** Excerpt follows **

Southwell's Thoughts of his own death[1215].
Baudius on Erasmus[1216].
AUGUST 8.
The Bishop and much company dined at Lleweney. Talk of Greek—and of the army[1217]. The Duke of Marlborough's officers useless. Read Phocylidis[1218], distinguished the paragraphs. I looked in Leland: an unpleasant book of mere hints.
Lichfield School, ten pounds; and five pounds from the Hospital[1219].
AUGUST 10.
At Lloyd's, of Maesmynnan; a good house, and a very large walled garden. I read Windus's Account of his Journey to Mequinez, and of Stewart's Embassy[1220]. I had read in the morning Wasse's Greek Trochaics to Bentley. They appeared inelegant, and made with difficulty. The Latin Elegy contains only common-place, hastily expressed, so far as I have read, for it is long. They seem to be the verses of a scholar, who has no practice of writing. The Greek I did not always fully understand. I am in doubt about the sixth and last paragraphs, perhaps they are not printed right, for [Greek: eutokon] perhaps [Greek: eustochon.] q?

** End of Excerpt **
** Provided material follows **

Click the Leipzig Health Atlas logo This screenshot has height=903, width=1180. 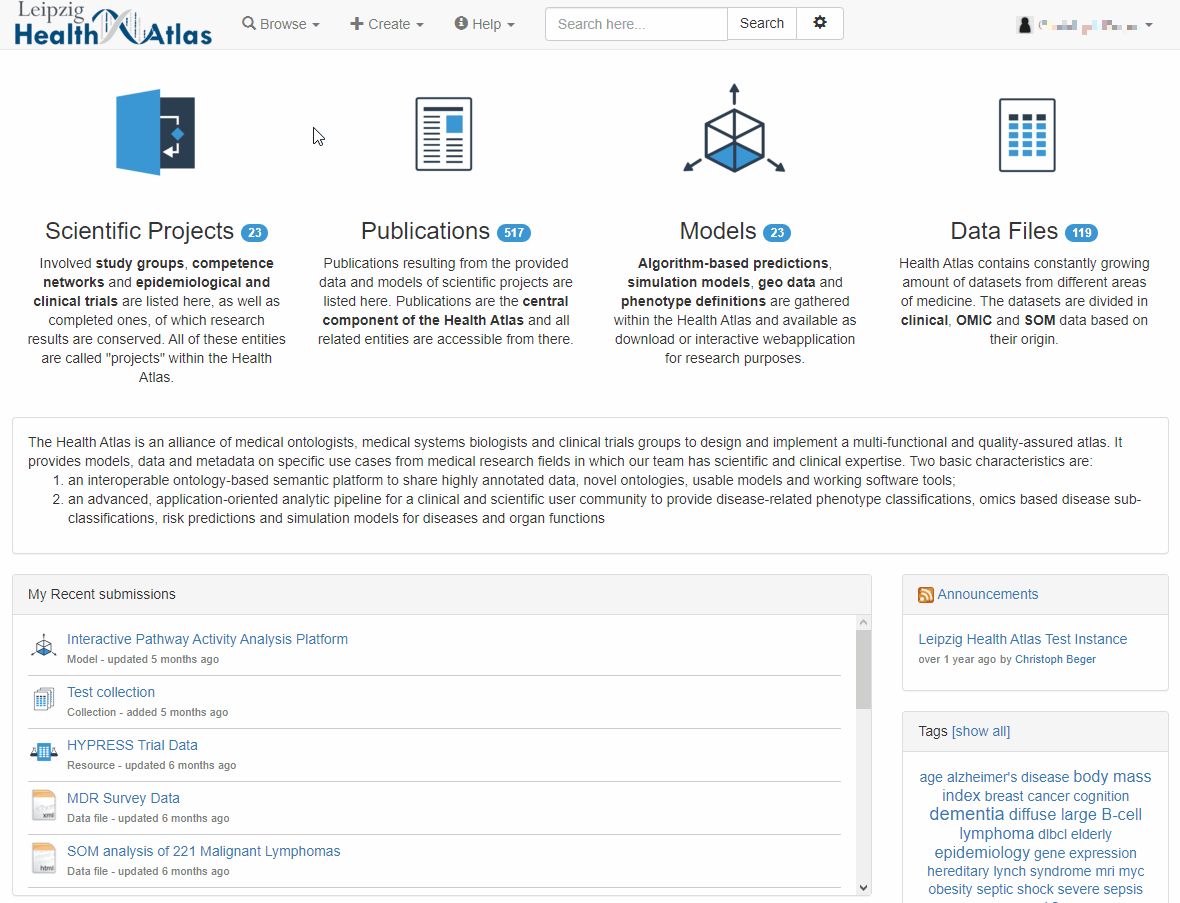click(113, 25)
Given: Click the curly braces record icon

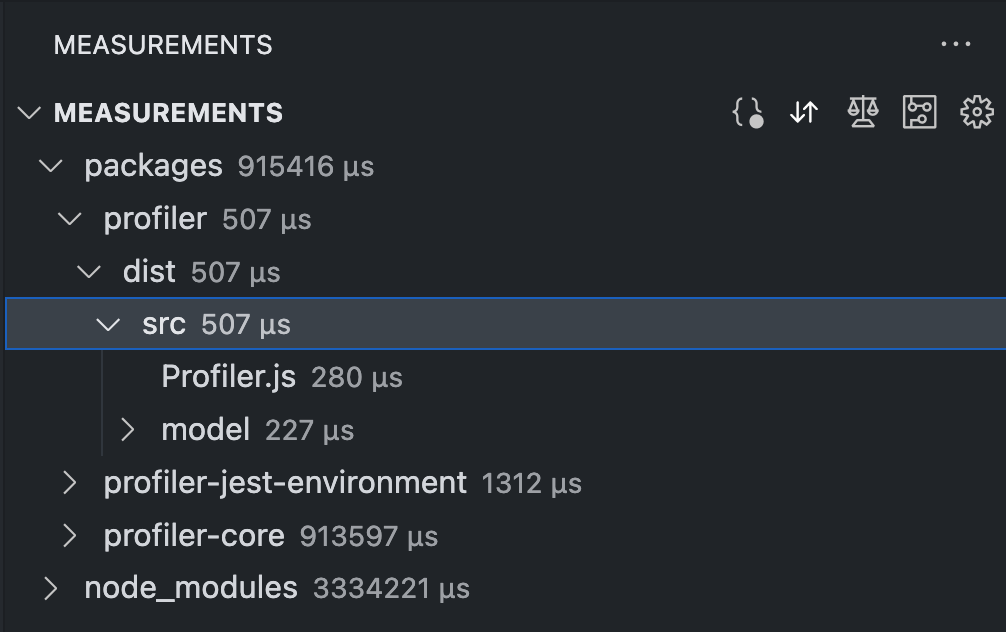Looking at the screenshot, I should point(748,113).
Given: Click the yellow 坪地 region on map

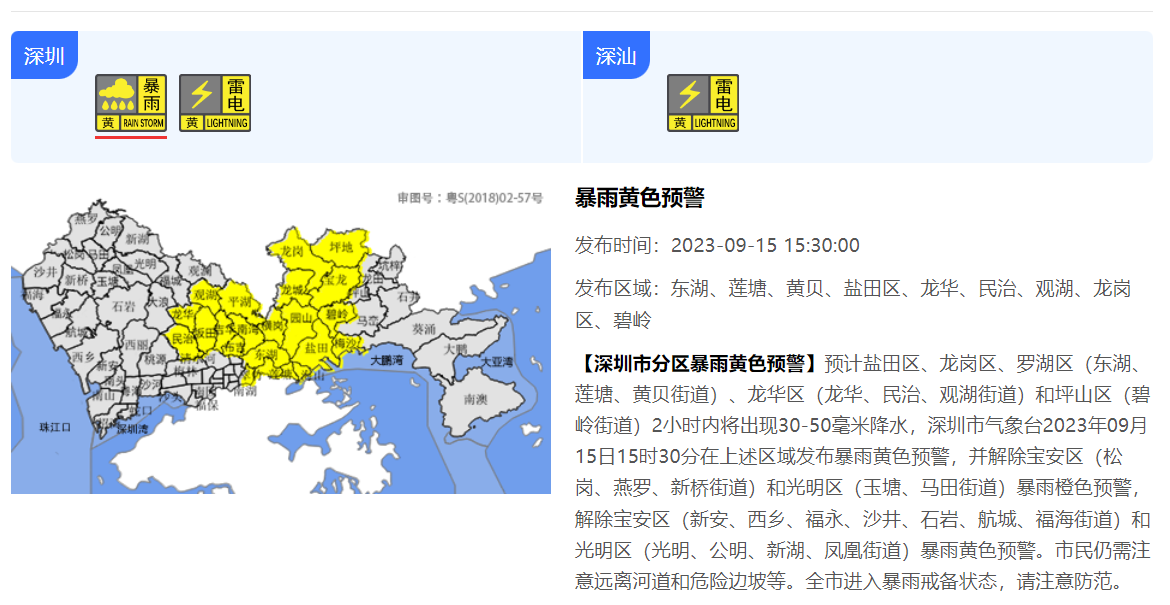Looking at the screenshot, I should pos(341,246).
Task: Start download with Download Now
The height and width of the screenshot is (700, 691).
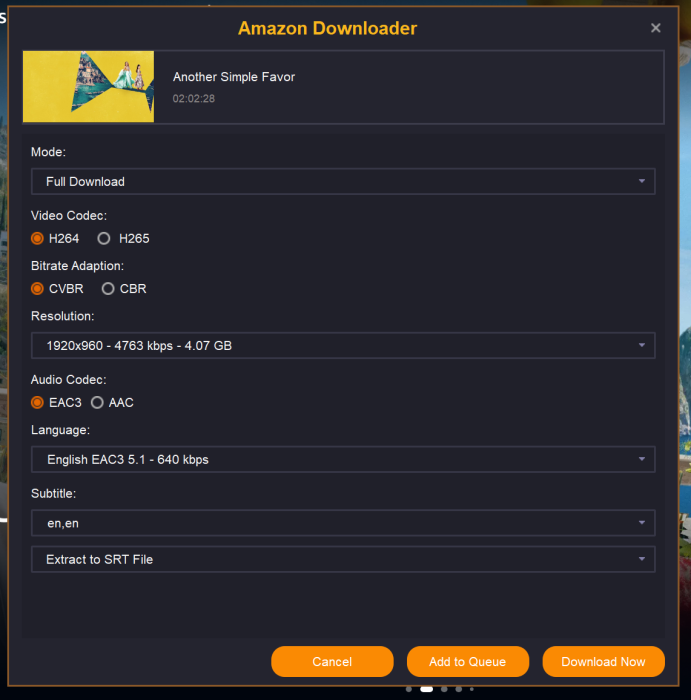Action: click(603, 662)

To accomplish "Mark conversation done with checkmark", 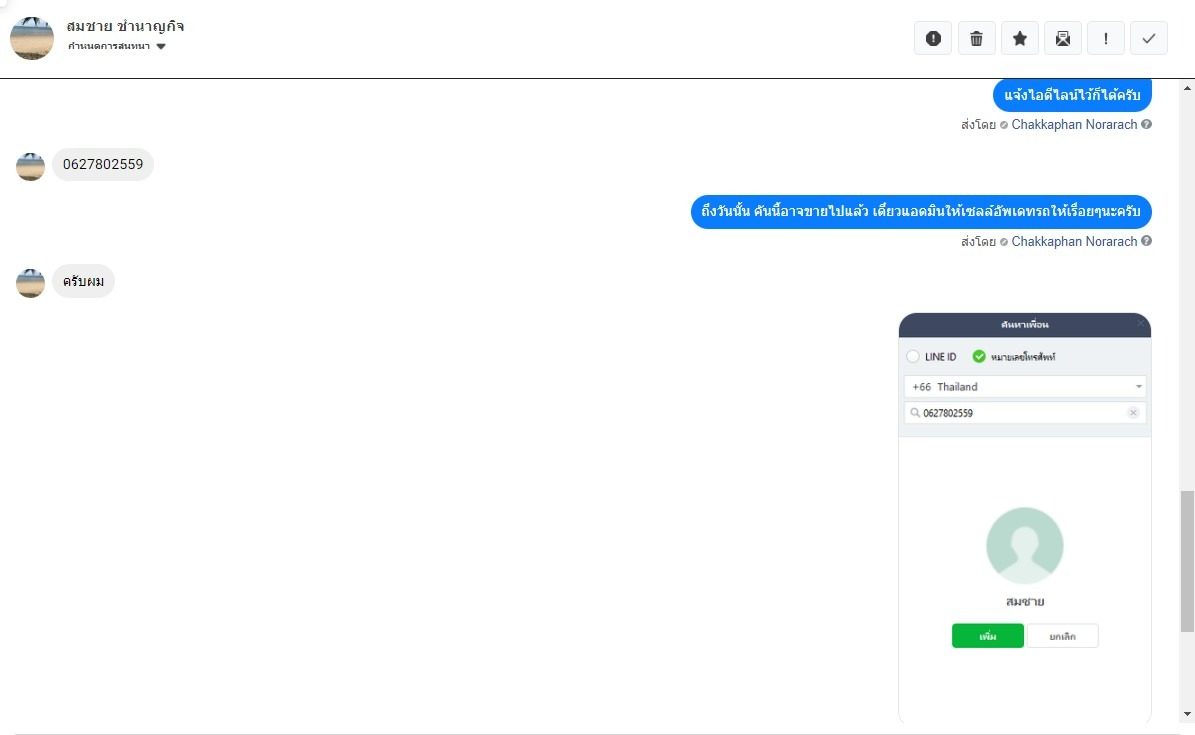I will tap(1149, 39).
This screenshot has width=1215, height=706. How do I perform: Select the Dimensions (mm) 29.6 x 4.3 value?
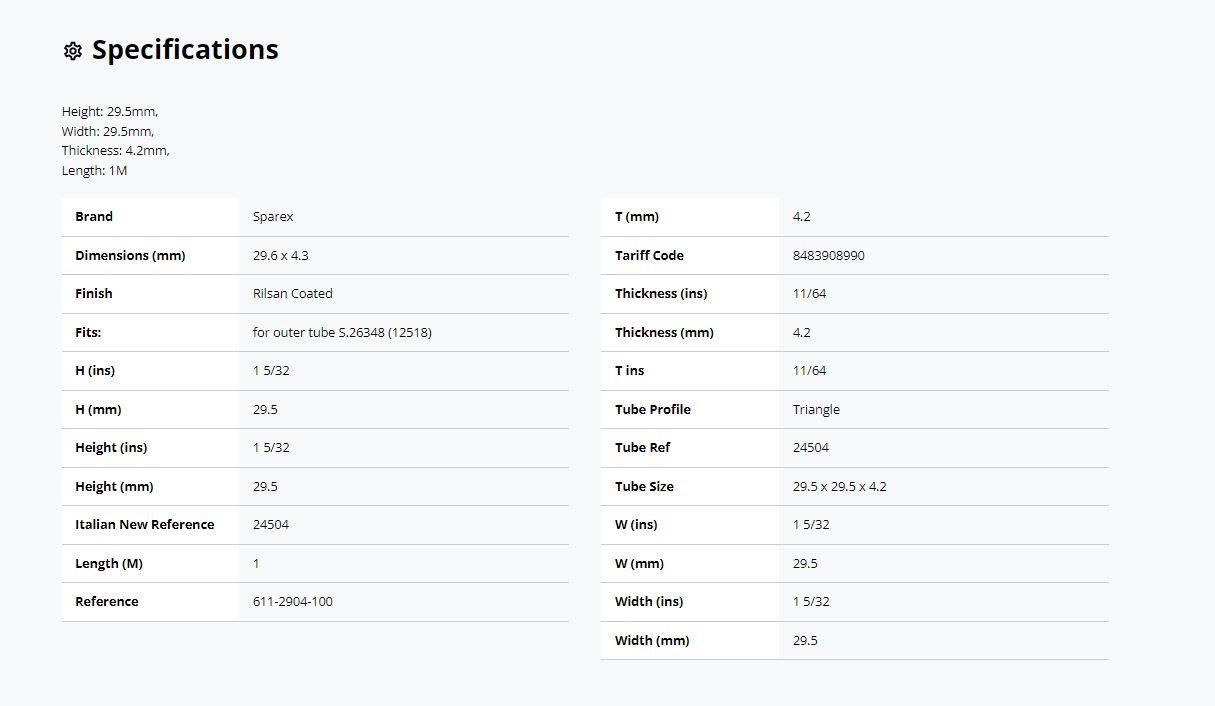coord(281,255)
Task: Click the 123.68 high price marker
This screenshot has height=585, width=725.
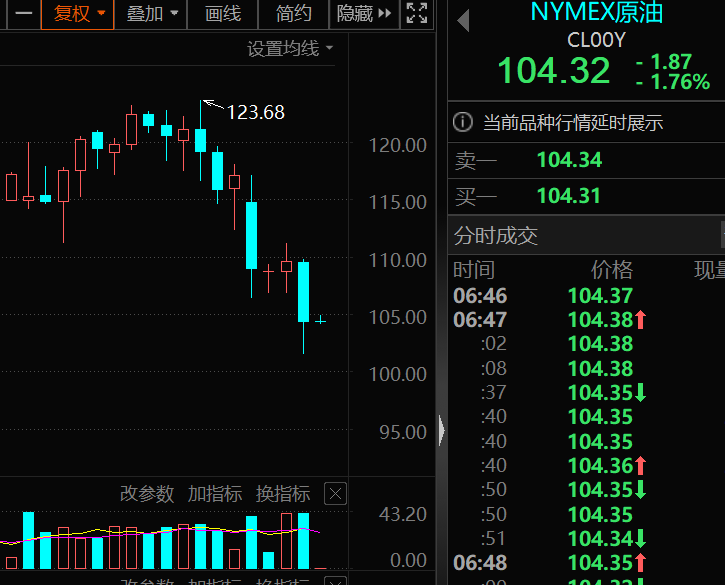Action: (x=255, y=112)
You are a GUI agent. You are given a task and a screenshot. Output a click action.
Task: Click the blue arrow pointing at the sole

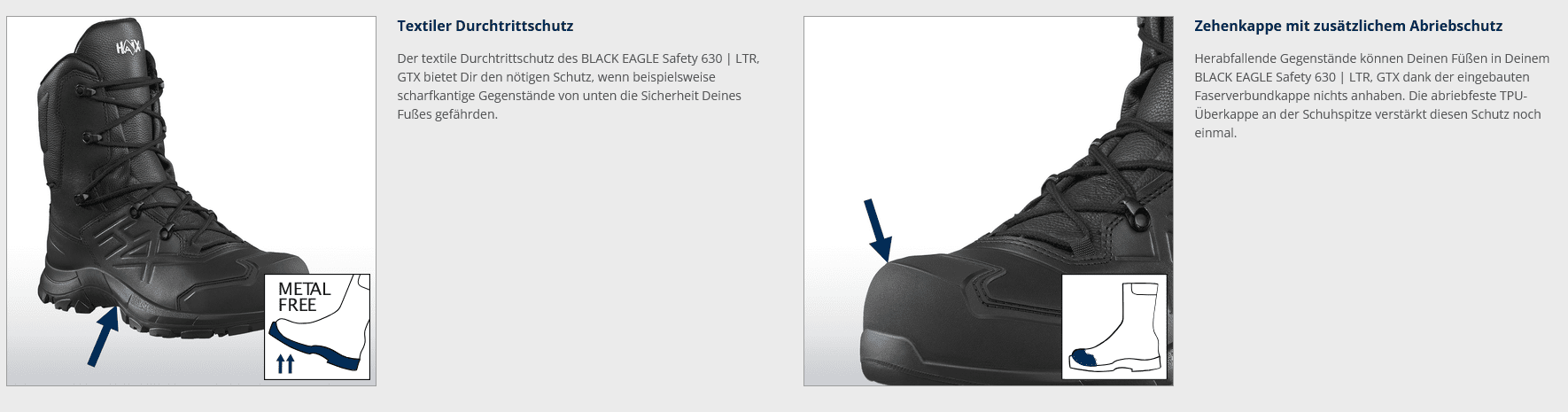click(103, 336)
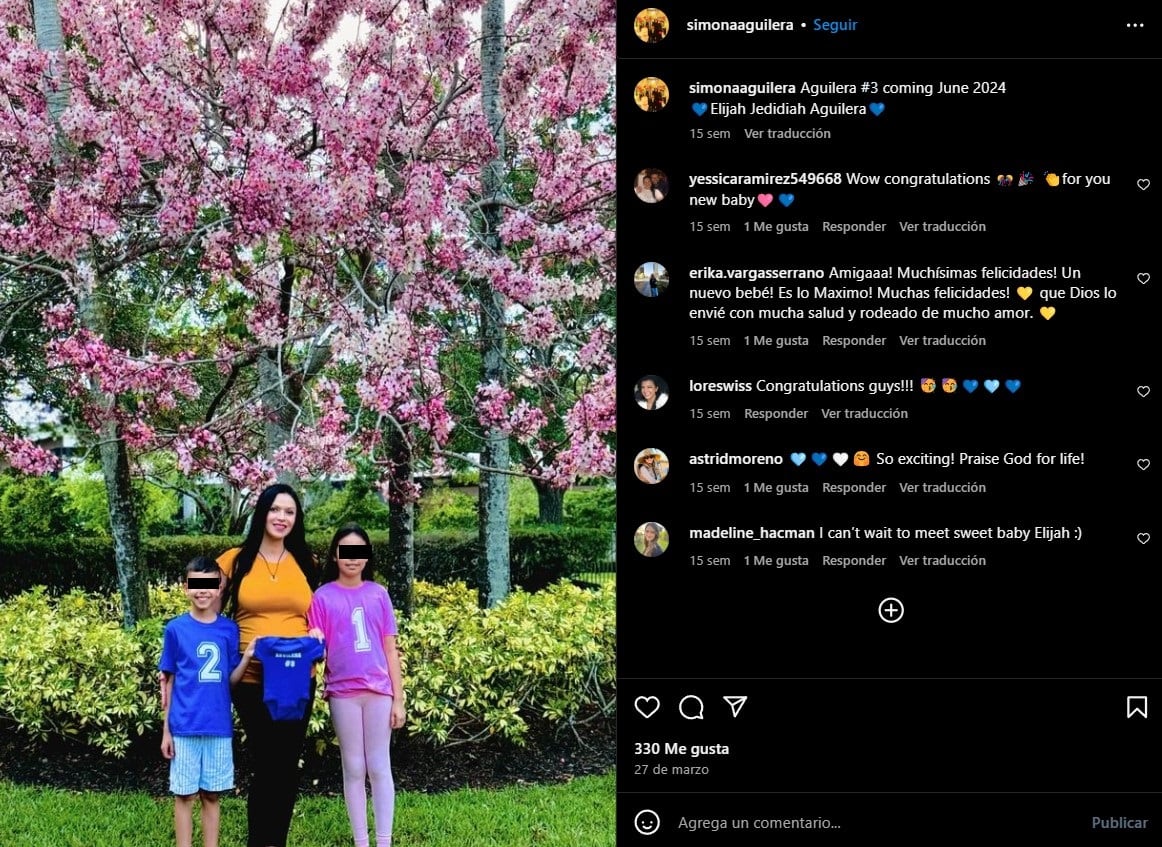The height and width of the screenshot is (847, 1162).
Task: Reply to astridmoreno's comment via Responder
Action: pos(854,488)

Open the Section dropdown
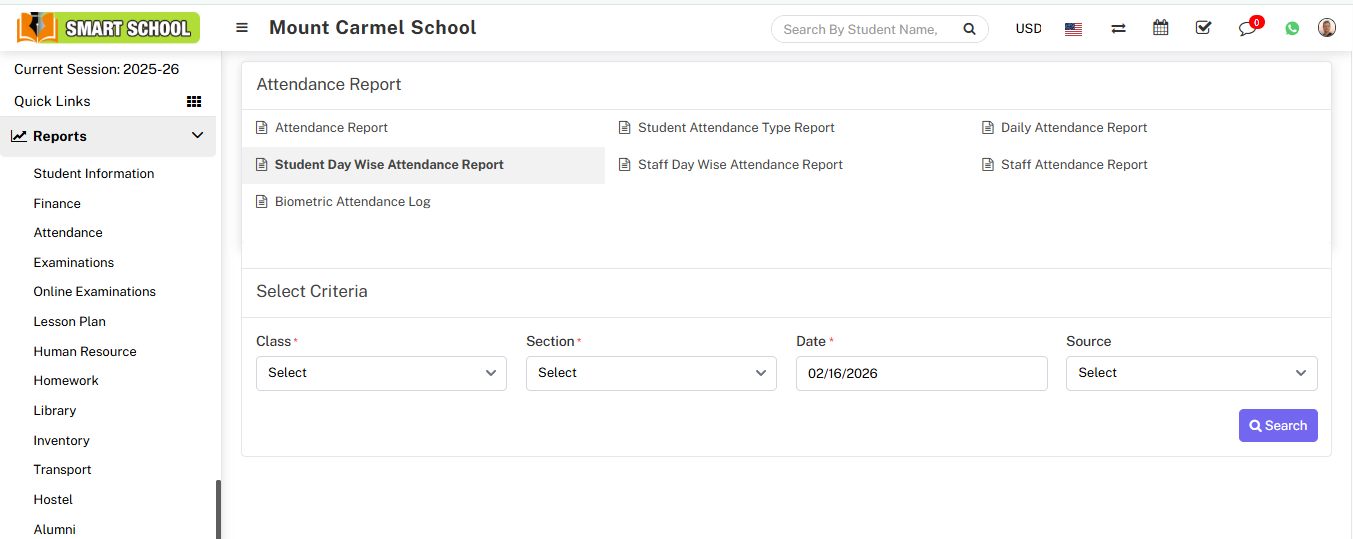[651, 373]
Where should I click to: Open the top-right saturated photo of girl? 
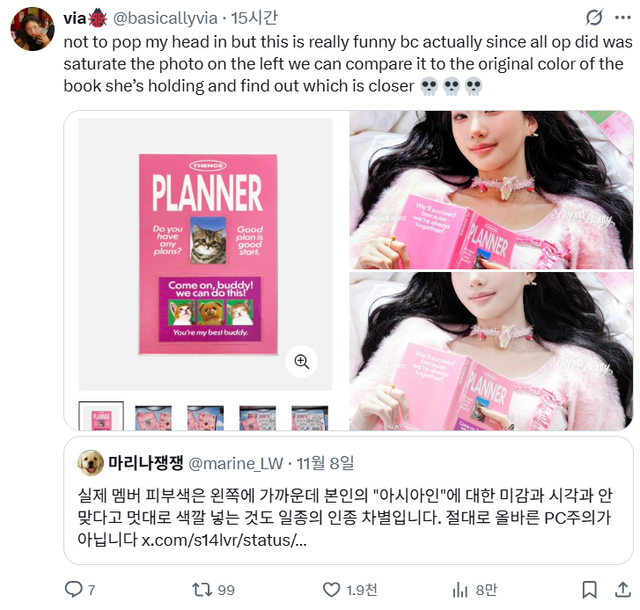[491, 190]
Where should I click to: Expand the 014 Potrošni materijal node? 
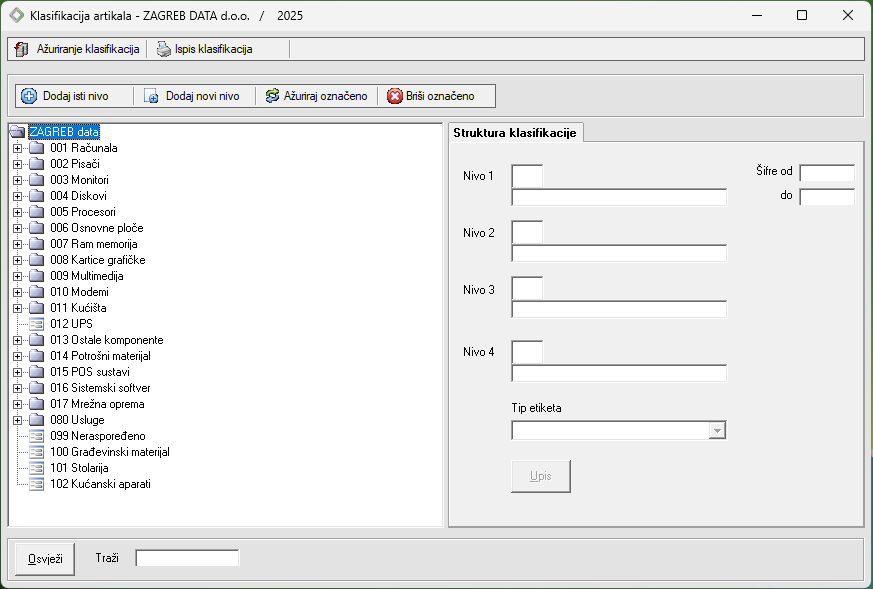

** End of Provided material **

Extract the journal excerpt at the top of the page in full, reproducing it word for word.

Southwell's Thoughts of his own death[1215].
Baudius on Erasmus[1216].
AUGUST 8.
The Bishop and much company dined at Lleweney. Talk of Greek—and of the army[1217]. The Duke of Marlborough's officers useless. Read Phocylidis[1218], distinguished the paragraphs. I looked in Leland: an unpleasant book of mere hints.
Lichfield School, ten pounds; and five pounds from the Hospital[1219].
AUGUST 10.
At Lloyd's, of Maesmynnan; a good house, and a very large walled garden. I read Windus's Account of his Journey to Mequinez, and of Stewart's Embassy[1220]. I had read in the morning Wasse's Greek Trochaics to Bentley. They appeared inelegant, and made with difficulty. The Latin Elegy contains only common-place, hastily expressed, so far as I have read, for it is long. They seem to be the verses of a scholar, who has no practice of writing. The Greek I did not always fully understand. I am in doubt about the sixth and last paragraphs, perhaps they are not printed right, for [Greek: eutokon] perhaps [Greek: eustochon.] q?